- [TASK BRIEF] Write out nothing except the lines of the entries below, from the first through the one containing "1104x357 pixels.", exactly and without pictures.

- [THE DATA]
----------

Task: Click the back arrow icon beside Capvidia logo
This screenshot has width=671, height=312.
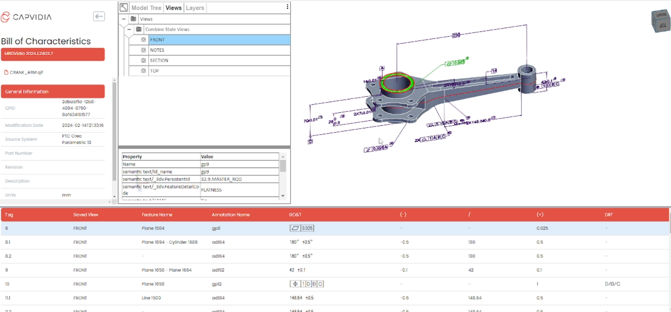Action: pos(99,16)
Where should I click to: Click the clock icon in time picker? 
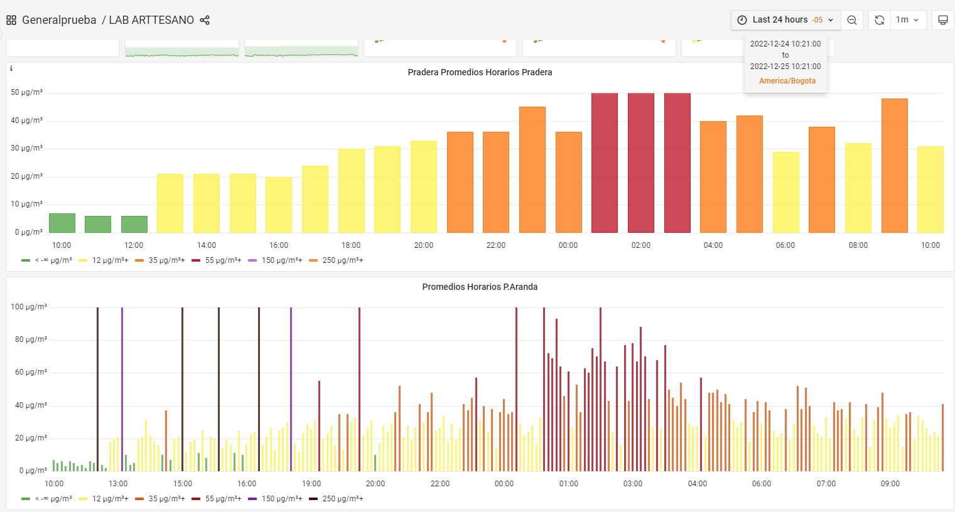(742, 20)
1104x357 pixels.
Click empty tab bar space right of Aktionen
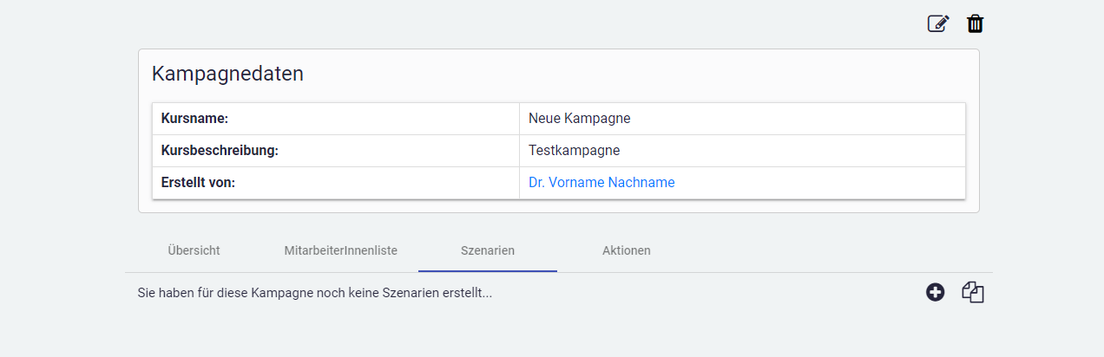coord(825,250)
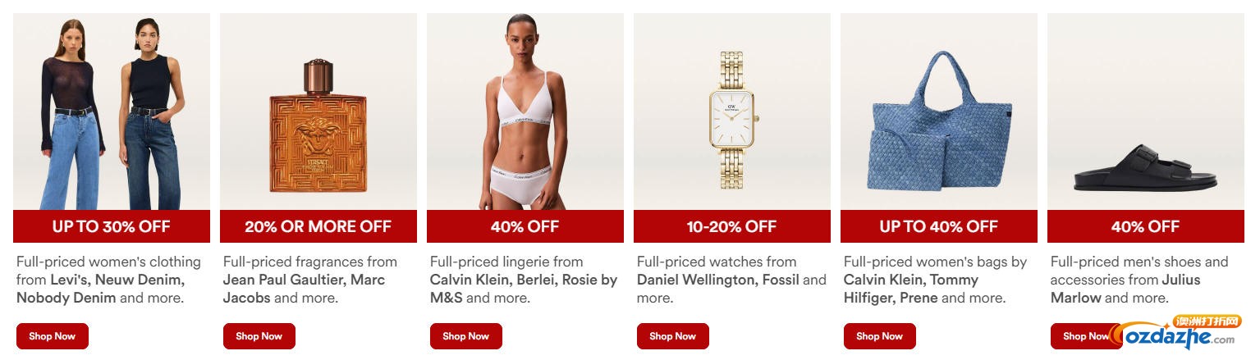Image resolution: width=1260 pixels, height=360 pixels.
Task: Open the black sandal product image
Action: pyautogui.click(x=1146, y=112)
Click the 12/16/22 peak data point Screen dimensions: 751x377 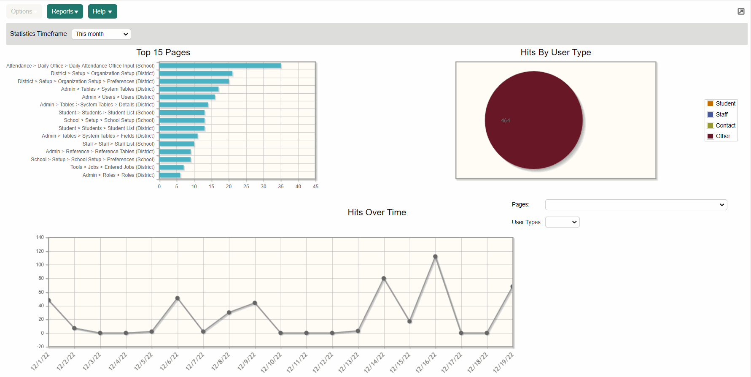point(435,257)
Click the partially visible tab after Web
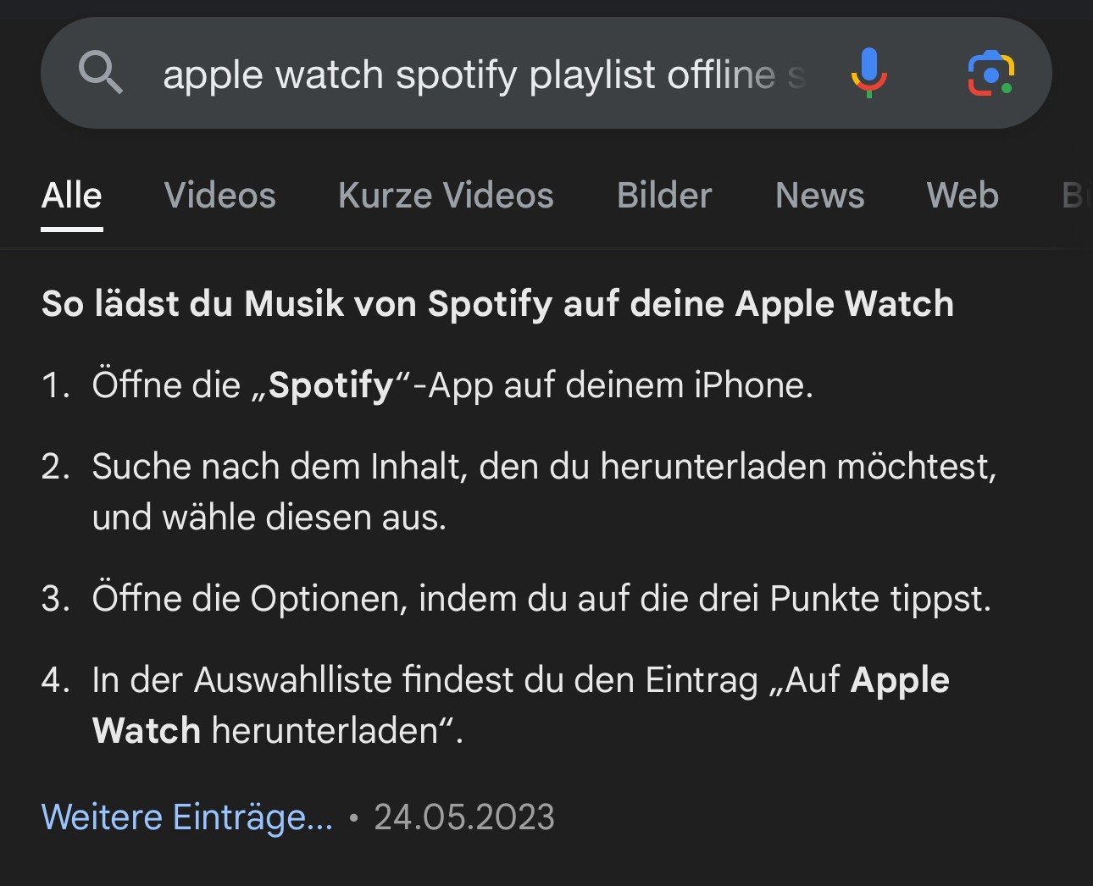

----------

- [ANSWER BOX]
Task: Click the back arrow icon beside Capvidia logo
This screenshot has width=671, height=312.
Action: pos(99,16)
Where should I click to: Click the clock icon in time picker? 
(742, 20)
1104x357 pixels.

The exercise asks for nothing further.